Shernaz Bamji is a professor in the Department of Cellular and Physiological Sciences, Member of the Brain Research Center, and Head of the LSI Neuroscience Research Group at the University of British Columbia in Vancouver, Canada. She received her Ph.D. from the Montreal Neurological Institute at McGill University, working with Dr. Freda Miller. Following, she was a postdoctoral fellow with Dr. Louis Reichardt at the University of California, San Francisco. She joined the faculty of UBC in 2005. She is a CIHR New Investigator, an MSFHR Scholar, and current serves on the Program Committee for the Society for Neuroscience. The overall research goals of the Bamji Lab are:

- To understand how synaptic connections in the brain are formed, remodeled and eliminated; 
- To determine how synaptic connections are impacted in the diseased brain; 
- To further our understanding of the molecular mechanisms underlying learning and behaviour.

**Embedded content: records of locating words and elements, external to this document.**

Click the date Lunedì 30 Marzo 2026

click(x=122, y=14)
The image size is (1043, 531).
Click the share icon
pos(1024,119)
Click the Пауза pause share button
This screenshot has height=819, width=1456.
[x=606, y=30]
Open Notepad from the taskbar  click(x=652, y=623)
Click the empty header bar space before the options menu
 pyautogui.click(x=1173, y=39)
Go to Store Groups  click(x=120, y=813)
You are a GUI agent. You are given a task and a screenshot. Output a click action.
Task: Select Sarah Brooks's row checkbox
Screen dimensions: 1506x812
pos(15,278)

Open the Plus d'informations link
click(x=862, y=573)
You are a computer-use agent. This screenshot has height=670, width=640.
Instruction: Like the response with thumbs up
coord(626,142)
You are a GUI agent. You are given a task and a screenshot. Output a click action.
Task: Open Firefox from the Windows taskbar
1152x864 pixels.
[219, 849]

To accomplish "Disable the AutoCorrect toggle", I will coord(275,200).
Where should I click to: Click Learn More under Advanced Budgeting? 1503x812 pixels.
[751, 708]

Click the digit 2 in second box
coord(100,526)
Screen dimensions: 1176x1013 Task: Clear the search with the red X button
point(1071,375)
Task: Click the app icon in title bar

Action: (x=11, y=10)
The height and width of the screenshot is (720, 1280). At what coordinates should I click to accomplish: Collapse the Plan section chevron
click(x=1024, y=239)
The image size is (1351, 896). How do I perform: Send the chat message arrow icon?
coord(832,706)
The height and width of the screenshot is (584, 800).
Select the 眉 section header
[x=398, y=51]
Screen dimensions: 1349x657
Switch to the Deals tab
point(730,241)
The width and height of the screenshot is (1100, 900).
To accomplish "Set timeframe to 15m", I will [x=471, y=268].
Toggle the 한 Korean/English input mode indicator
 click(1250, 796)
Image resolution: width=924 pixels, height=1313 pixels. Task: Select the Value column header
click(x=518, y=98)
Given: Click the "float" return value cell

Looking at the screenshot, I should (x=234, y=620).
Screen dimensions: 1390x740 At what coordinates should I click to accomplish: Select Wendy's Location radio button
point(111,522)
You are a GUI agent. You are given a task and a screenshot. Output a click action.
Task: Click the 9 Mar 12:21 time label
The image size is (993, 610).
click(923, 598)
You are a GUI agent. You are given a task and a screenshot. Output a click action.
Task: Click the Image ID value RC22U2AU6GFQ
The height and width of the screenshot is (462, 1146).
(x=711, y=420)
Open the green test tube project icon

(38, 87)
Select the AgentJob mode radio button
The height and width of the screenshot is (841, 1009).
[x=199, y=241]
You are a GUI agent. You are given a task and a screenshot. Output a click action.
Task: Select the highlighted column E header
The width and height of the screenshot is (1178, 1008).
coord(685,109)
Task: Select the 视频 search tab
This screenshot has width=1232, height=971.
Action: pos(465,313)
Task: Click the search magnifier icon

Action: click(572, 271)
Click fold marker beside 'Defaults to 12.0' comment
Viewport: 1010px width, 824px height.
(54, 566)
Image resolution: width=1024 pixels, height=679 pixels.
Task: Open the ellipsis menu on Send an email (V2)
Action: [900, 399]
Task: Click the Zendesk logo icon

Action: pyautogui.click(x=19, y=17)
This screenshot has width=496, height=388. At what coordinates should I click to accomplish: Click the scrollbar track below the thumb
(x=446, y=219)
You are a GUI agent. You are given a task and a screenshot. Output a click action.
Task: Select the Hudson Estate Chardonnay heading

Synapses of the central nervous system are highly specialized regions of cell-cell contact designed to rapidly and efficiently relay signals from one neuron to another. By establishing a dynamic yet precise network of synaptic connections, the brain is able to attain a level of functional complexity that enables not only simple motor tasks, but also sophisticated emotional and cognitive behaviour. The study of how synapses form and function is therefore essential to our ultimate understanding of higher brain functions such as learning and memory. Synapses of the CNS are continuously formed, remodeled and eliminated over the life of an organism. It has been suggested that perturbation of these processes may contribute to the etiology of neurodegenerative diseases such as Alzheimer’s, Parkinson’s and Huntington’s disease, as well as developmental and psychiatric diseases including autism and schizophrenia.